Arts restaurant review

Finding Taiwan in Allston

Authentic fried steam buns, pineapple chicken, and more

6378 jojo
Jojo Taipei, a Taiwanese restaurant in Allston.
Rex Lam—The Tech

Jojo Taipei

103 Brighton Ave, Allston

Monday – Saturday 11:30 a.m. – 11 p.m., Sunday 11:30 a.m. - 10 p.m.

I was really happy when I first heard that the Boston West Saferide had changed its route. It meant that it would be much easier to get to Allston, the liveliest hub of Asian restaurants in the area. Unlike Chinatown, where the majority of places serve Cantonese or Taiwanese cuisine, Allston is a true melting pot of various Asian cuisines. If you are craving Asian food but do not know exactly what you want, I suggest that you just hop on the Boston West and explore what Allston has to offer.

One of the most notable restaurants there is Jojo Taipei, which you may have heard of since it is a popular choice for on-campus catering. I went there on a Friday night, and the place was packed. I ended up waiting for about 40 minutes before being seated, but I was very impressed with how the staff handled the large crowd. I noticed that it was standard practice for parties waiting in line to place their orders so that they would get their dishes immediately when the table was ready. By the time I decided what dishes to order, the wait was almost over. It also helped that the restaurant had a warm and homey décor, and was small enough that I could see everyone as I stood by the counter.

Known for being one of the more authentic Taiwanese restaurants in Boston, Jojo Taipei offers a large selection of traditional dishes. Whether you are trying Taiwanese food for the first time, or longing for food your parents make at home, this place should be a safe choice.

For appetizers, I ordered fried steam buns and a pancake with scallions and roasted beef. Both were absolutely amazing. The steam buns were golden, layered, crispy on the outside, and soft on the inside. It was obvious that a lot of effort was put into making them. I was expecting a letdown after the steam buns, but the pancake was equally tasty, and much more than a standard scallion pancake.

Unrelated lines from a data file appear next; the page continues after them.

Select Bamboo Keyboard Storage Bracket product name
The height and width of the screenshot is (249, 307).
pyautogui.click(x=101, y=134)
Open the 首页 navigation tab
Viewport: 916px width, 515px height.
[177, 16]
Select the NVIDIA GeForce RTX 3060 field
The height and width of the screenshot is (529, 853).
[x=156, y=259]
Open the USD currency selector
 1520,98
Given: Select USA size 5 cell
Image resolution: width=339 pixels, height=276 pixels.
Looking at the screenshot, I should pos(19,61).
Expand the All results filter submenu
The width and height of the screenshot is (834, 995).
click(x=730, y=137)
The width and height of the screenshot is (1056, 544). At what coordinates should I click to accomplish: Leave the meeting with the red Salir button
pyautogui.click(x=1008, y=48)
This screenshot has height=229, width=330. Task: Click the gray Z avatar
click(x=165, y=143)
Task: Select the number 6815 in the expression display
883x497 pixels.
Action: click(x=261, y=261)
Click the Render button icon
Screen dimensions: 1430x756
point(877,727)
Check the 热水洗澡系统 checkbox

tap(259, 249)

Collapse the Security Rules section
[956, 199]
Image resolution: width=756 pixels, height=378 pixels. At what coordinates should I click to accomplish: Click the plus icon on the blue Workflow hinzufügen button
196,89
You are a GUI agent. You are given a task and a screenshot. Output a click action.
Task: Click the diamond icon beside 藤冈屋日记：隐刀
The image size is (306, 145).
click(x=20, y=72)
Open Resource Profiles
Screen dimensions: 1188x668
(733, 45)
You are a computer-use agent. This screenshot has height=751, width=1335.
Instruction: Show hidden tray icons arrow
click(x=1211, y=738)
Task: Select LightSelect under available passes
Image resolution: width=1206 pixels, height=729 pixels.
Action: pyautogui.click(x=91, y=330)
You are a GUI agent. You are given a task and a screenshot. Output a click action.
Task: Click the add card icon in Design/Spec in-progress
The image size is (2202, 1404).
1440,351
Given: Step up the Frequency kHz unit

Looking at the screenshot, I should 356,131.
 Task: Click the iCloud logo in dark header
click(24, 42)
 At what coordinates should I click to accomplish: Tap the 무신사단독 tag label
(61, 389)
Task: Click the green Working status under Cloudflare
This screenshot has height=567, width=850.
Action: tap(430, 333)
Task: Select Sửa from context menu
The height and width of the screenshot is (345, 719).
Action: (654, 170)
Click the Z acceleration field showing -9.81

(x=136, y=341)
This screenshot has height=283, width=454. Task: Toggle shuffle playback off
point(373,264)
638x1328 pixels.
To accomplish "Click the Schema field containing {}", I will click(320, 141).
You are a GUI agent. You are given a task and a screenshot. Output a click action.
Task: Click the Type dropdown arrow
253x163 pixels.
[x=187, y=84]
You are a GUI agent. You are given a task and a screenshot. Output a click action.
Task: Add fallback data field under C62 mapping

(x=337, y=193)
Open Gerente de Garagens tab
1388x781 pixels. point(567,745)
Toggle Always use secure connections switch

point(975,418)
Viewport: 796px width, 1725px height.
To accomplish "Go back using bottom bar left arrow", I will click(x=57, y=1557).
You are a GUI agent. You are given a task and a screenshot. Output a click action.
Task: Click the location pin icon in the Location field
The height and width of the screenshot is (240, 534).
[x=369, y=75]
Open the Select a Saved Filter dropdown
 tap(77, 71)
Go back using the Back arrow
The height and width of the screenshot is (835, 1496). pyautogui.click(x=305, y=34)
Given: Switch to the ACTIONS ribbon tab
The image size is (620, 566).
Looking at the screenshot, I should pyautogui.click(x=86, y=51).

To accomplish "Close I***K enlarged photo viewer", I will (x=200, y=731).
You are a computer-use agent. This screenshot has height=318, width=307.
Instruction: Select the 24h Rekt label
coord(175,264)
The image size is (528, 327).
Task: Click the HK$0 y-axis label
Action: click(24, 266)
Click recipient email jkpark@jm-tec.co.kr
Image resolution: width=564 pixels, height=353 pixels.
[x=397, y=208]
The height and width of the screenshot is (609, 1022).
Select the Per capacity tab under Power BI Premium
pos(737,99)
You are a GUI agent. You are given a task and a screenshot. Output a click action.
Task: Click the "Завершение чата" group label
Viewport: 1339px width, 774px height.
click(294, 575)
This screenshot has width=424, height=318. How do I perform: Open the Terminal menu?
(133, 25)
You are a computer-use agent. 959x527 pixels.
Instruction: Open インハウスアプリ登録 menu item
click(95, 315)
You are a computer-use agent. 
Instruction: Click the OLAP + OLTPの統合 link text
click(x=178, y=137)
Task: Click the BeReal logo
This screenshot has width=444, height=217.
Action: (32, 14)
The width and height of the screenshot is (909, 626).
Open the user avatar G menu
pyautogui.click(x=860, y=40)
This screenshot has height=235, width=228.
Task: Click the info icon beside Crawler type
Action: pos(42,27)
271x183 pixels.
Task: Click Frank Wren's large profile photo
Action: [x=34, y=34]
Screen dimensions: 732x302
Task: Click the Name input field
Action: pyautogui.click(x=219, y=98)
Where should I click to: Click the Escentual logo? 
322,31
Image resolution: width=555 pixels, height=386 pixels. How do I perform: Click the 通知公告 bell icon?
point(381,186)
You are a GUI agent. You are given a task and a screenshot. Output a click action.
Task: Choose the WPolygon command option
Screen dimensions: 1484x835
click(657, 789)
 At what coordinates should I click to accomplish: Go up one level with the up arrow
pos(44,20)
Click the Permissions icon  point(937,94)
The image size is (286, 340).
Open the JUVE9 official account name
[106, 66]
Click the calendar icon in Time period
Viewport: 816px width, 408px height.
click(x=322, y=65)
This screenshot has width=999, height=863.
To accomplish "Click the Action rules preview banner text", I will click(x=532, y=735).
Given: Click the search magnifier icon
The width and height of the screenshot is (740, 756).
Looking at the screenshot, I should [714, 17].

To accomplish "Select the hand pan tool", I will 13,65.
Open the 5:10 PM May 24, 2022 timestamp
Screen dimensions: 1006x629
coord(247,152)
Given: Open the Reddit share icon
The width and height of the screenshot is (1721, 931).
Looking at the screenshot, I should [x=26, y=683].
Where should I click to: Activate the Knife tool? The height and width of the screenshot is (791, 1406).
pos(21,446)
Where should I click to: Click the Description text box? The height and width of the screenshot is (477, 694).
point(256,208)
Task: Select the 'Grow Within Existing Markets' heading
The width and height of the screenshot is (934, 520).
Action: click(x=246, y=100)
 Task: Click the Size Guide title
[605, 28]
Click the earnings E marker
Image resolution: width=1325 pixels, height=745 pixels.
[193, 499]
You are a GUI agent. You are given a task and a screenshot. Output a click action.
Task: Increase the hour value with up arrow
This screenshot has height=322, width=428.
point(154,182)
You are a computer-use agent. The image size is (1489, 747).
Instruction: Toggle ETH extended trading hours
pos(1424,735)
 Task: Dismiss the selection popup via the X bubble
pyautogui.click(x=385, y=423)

A Chinese dinner rarely feels complete unless you have rice or noodles, so I also ordered wonton noodle soup and stewed minced pork over rice. I was struck by the strong taste of sesame oil in the noodle soup. Otherwise, the noodles and the wontons were good but not extraordinary. On the other hand, I loved the minced pork rice, which has enough flavor to eat by itself, but is also light enough to eat with heavier dishes.

Finally, I had Ma Po tofu and pineapple crispy chicken. The former is a popular spicy tofu dish. As someone who cannot handle extremely spicy food, I ordered the mild version and found it to be delicious. If you are used to challenging your taste buds, I recommend the normal version, which I hear is very spicy. In stark contrast to the tofu, the chicken was sweet and sour. Although I would say that “crispy” is a misnomer, I enjoyed the popcorn-sized pieces of chicken and the refreshing taste of pineapples.

All in all, Jojo Taipei offers a variety of very high-quality Taiwanese dishes. In particular, the fried steam buns and the pancake were some of the best appetizers I have had. Furthermore, although the wait can be long during peak hours, the waiters do not rush you through your dinner, so you can enjoy your time with friends. One last thing — they offer a 10 percent discount if you pay in cash. I did that and left with literally no money in my wallet, but no regrets.